2013 Nobel Peace Prize

 

  • Ahmet Üzümcü, Director-General of OPCW, the organization that won this year's Nobel Prize in Peace. Photo courtesy of www.opcw.com
  • 2013 Nobel Peace Prize
    This year's Nobel Peace Prize goes to the Organization for the Prohibition of Chemical Weapons (OPCW) for its extensive efforts to eliminate chemical weapons. The decision comes from the Norwegian Nobel Committee.

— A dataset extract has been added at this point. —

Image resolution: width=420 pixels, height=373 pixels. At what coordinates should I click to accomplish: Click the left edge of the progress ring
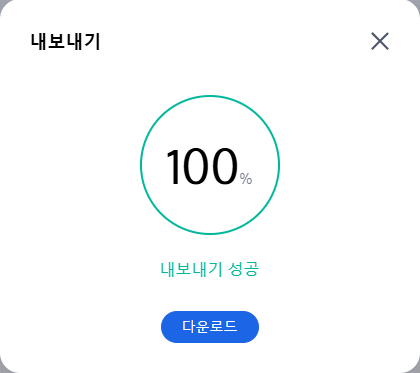pyautogui.click(x=141, y=165)

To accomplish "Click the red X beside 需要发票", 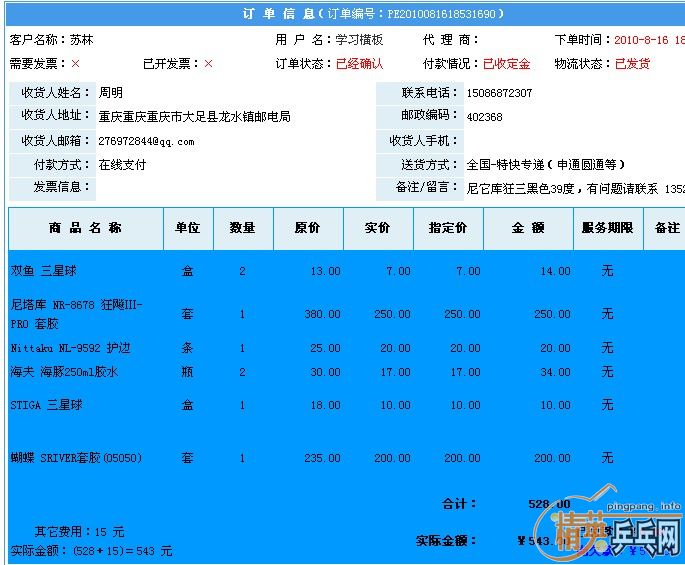I will click(x=75, y=64).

    Chemical weapons were used to a considerable degree as early as during World War One. Though the 1925 Geneva Convention prohibited the use of these weapons, it never prohibited the production or storage thereof. Said OPCW Director-General Ahmet Üzümcü to media upon hearing the news of the Nobel Prize: ”The decision by the Nobel Committee to bestow this year’s Peace Prize on the OPCW is a great honour for our Organisation. We are a small organization, which for over 16 years, and away from the glare of international publicity, has shouldered an onerous but noble task – to act as the guardian of the global ban on chemical weapons that took effect in 1997. That year, a hundred-year effort was crowned with success as the Chemical Weapons Convention entered into force. Our organization was tasked to verify the elimination of chemical weapons from the world and to encourage all nations to adhere to this hard-earned norm.”